>> start Selected passage

That is Part 24, section A and I have read down to section (a).

2.

Under A1 "Development is not permitted by Class A(a)" if:

"in the case of the installation of apparatus (other than on a building or other structure) the apparatus, excluding any antenna, would exceed a height of 15 metres above ground level..."

Then, if I can go to the conditions which apply, A2 deals with conditions that apply and I note that A2 subparagraph (1) reads:

"Class A(a) and Class A(c) [with which we are dealing] development is permitted subject to the condition that any antenna or supporting apparatus, radio equipment housing or development ancillary to radio equipment as constructed, installed, altered or replaced on a building in accordance with that permission must, so far as practicable, be sited so as to minimise its effect on the external appearance of the building."

A3 contains the following, and it is summarised by saying it is a code for dealing with these applications in a particular way:

"(1)

The developer must give notice of the proposed development to any person (other than the developer) who is the owner of the land to which the development relates, or a tenant, before making the application required by paragraph (3)..."

It then deals with the service of notice. (2) deals with the development near an aerodrome, which does not apply here, (3):

"Before beginning the development, the developer must apply to the local planning authority for a determination as to whether the prior approval of the authority will be required to the siting and appearance of the development."

(4)

deals with what must accompany the application. (5) deals with consultation by the local authority. (6) deals with taking into account representations, and then I come to (7):

"The development must not be began before the occurrence of one of following-

(a)

the receipt by the applicant from the local planning authority of a written notice of their determination that such prior approval is not required;

(b)

where the local planning authority gives the applicant written notice that such prior approval is required, the giving of that approval to the applicant, in writing, within a period of 56 days beginning with the date on which they receive the application;

(c)

where the local planning authority gives the applicant written notice that such prior approval is required, the expiry of a period of 56 days beginning with the date on which the local planning authority received the application without the local planning authority notifying the applicant, in writing, that such approval given or refusal; or

(d)

the expiry of a period of 56 days beginning with the date on which the local planning authority received the application without the local planning authority notifying the applicant, in writing, of their determination as to whether such prior approval is required."

3.

A.4 deals with the interpretation of Class A and I will merely note that it deals with a definition of antenna system, but which is not of help on this. It deals with the definition of mast, again which is not of help here. Antenna is not defined as such. However, the word "antenna" also appears in the phrase "satellite antenna" in Class 1 part H which relates to satellite TV aerials. It is interesting to note the definition of satellite antenna in Article 1.(2) of the permitted development order. It reads thus:

"satellite antenna" means apparatus designed for transmitting microwave radio energy to satellites or receiving it from them and includes any mountings or brackets attached to such apparatus." As I shall come to, one of the major issues in this matter relates to the definition of the word 'antenna' within Part 24.

4.

I come now to the relevant history and the context. The developers are the claimants before me, that is Airwave mmO2 Limited. The developers propose the erection of a transmitter, which would function as part of the communication system, commissioned by the Home Office, to enable improved communications by the police and other public services. However, communication masts now excite public controversy due to fears of effects on health. I express no view on the planning merits or otherwise of the arguments on either side. But I do note that the procedure under the General Permitted Development Order is designed to speed up the system for dealing with proposals for such masts and indeed for granting consent for them, effectively if the local planning authority do not refuse approval within a shorter time scale.

>> end Selected passage

Carry on the judgment about the proposed Airwave transmitter mast, starting after its last sentence. The records play no part in this work.

>> start Records

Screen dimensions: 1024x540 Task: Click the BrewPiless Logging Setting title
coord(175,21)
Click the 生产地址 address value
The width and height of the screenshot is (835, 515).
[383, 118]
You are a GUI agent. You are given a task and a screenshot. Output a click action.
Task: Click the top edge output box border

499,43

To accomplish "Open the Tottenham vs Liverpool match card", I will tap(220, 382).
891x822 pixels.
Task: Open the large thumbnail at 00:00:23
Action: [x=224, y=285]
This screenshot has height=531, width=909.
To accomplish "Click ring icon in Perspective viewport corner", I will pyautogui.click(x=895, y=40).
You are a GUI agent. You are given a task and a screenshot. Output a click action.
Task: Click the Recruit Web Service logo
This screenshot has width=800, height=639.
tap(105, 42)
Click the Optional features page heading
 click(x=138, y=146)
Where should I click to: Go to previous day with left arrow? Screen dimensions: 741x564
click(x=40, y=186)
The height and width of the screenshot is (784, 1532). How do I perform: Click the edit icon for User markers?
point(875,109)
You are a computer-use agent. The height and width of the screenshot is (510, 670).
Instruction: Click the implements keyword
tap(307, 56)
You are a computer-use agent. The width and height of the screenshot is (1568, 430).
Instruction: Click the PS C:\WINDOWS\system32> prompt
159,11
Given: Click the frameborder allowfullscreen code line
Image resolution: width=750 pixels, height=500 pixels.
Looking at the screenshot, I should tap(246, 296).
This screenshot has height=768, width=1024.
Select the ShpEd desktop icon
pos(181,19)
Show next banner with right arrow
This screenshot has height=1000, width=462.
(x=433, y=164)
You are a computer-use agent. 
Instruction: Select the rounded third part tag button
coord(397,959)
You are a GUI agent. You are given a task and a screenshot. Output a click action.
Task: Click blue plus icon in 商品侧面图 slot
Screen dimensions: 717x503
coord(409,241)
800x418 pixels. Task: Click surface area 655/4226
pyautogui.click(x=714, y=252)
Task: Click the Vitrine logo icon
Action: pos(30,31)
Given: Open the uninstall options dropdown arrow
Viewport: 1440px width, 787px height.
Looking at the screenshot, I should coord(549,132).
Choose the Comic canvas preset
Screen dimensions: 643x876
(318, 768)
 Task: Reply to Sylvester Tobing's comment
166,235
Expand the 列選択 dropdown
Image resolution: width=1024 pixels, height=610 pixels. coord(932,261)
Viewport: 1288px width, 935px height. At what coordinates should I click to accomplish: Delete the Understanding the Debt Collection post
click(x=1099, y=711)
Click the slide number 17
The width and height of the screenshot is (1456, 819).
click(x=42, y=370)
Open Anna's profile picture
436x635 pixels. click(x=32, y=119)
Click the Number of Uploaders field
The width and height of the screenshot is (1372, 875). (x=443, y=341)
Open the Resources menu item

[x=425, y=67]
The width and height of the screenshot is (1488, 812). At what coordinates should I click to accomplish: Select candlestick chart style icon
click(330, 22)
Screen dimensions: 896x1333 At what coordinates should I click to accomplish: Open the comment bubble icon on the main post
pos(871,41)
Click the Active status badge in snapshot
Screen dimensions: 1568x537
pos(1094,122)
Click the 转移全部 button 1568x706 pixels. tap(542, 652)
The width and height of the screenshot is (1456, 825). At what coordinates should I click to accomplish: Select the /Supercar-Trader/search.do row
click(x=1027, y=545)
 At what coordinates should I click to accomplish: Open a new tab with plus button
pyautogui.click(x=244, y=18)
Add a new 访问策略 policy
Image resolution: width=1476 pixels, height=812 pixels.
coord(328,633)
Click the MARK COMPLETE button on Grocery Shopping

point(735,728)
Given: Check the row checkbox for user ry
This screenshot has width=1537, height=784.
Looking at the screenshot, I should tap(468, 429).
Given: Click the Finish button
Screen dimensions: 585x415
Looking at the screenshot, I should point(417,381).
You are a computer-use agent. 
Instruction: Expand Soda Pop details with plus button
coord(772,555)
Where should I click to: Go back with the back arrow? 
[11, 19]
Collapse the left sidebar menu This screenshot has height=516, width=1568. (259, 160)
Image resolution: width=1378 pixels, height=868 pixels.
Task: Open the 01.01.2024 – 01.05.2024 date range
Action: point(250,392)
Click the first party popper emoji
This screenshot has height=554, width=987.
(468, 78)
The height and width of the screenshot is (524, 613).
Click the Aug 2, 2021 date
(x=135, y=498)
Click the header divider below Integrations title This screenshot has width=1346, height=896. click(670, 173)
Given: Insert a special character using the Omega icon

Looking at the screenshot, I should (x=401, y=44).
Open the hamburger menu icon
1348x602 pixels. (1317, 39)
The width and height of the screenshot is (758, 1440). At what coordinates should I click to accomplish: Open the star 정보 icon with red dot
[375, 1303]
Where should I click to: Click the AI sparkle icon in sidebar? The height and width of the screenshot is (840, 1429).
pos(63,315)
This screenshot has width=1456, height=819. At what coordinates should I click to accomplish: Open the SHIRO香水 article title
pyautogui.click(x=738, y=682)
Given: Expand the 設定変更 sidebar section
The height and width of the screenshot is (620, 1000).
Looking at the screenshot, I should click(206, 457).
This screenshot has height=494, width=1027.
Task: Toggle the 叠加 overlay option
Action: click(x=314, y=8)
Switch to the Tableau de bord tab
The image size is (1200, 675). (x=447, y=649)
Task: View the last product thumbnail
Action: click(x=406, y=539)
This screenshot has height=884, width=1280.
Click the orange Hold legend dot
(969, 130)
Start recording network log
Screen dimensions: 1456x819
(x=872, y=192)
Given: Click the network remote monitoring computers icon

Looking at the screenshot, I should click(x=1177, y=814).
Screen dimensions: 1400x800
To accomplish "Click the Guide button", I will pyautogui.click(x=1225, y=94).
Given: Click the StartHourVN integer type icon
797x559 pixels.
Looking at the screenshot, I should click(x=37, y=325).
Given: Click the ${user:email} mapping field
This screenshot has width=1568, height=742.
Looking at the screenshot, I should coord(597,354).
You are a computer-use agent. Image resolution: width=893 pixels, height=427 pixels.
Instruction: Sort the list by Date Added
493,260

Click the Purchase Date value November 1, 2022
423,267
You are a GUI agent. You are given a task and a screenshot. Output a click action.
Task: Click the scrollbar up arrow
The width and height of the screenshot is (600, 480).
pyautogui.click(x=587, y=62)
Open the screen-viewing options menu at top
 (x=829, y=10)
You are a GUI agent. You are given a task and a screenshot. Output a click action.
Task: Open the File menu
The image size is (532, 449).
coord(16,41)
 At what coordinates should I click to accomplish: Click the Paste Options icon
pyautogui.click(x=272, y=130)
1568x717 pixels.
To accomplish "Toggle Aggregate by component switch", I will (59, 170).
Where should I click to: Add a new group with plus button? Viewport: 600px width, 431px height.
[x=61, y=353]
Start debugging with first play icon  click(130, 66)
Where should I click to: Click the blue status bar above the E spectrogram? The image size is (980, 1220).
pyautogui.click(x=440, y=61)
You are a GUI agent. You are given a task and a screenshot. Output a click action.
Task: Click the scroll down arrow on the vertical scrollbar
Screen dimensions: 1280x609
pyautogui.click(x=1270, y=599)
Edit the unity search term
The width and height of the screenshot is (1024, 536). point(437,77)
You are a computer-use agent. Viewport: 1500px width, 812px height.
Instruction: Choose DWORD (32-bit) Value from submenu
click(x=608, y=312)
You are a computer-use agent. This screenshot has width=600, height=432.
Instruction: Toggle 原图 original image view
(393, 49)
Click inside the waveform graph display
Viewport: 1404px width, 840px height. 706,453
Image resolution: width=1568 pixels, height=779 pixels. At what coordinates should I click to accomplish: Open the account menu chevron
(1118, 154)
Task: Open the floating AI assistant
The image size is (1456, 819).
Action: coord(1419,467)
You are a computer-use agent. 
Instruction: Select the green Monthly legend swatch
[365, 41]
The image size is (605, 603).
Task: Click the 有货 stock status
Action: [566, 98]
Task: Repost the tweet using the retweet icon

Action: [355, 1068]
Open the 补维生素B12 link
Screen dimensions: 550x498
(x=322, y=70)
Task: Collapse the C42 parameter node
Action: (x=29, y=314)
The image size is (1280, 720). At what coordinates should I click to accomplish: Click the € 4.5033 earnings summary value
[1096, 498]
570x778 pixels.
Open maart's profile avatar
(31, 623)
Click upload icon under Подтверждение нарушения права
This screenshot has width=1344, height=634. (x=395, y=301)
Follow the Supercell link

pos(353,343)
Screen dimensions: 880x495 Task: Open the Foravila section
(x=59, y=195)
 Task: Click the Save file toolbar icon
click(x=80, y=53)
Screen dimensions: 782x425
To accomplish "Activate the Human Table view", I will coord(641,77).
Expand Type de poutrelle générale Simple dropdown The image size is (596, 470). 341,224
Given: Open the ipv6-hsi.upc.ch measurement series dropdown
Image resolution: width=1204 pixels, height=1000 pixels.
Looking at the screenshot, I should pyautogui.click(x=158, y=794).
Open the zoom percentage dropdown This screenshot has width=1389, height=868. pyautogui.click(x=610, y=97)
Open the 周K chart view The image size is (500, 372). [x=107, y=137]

>> end Records

Written answer
5.

The site lies with in what was described in the local authority's officer's report as an extensive industrial area. It is a site within the city of Birmingham. Birmingham is the relevant local authority. There is housing about 160 metres away in two directions and a primary school 340 metres away. The developers submitted an application on 18th November 2003 for "15m monopole tower with 3 x 4-stack dipole antennas and 2 equipment cabinets together with ancillary apparatus." One of the accompanying plans which was at 1 to 100 scale, and called "proposed elevations" showed a 15 metre high mast. Just below its top and therefore at under 15 metres it showed a structure consisting of an horizontal section running out of right angles from the mast, supporting very short vertical sections, to which are affixed vertical antennae. The horizontal section has the shape of a highly flattened letter H.

6.

The vertical sections are shown not rising above 15 metres above ground level. The antennae are shown as rising to somewhere in excess of 17.5 metres above ground level. The plan also shows a plan view from above of the "antenna/antenna support frame" at 1 to 50 scale. At no stage in the subsequent process of consideration by the local planning authority was it ever suggested that the proposal fell within exclusion A1 of Part 24. It will be recalled that that reads:

"In the case of the installation of apparatus other than on a building or other structure, the apparatus, excluding any antenna, would exceed a height of 15 metres above ground level."

I am unaware of any representation to such effect from any party until the very end of the procedure. The developers had actually constructed a mast on the site before the application was made, claiming, at that time, that it was erected under emergency powers though that was not advanced before me.

7.

It is worth noting that the professional officer had advised, on 18th November 2003, and again on 8th January 2004 that prior approval should not be required. The city council's policy was to resist such developments within 200 metres of schools. It will be recalled that this lay further away than that. He noted also there were unlikely to be any further locations in the locality at a substantially greater distance from housing or schools. Indeed, in some cases the alternative locations would be closer to schools. He noted that the maximum signal strength would be 75 metres from the mast "well short of both school and residential property." He also noted that "topography trees and buildings hide impact of mast to an acceptable degree."

8.

The local planning authority refused approval on 8th January 2004 on one ground only:

"The telecommunications equipment is perceived as potential risk to the health of residence and children attending nearby schools."

9.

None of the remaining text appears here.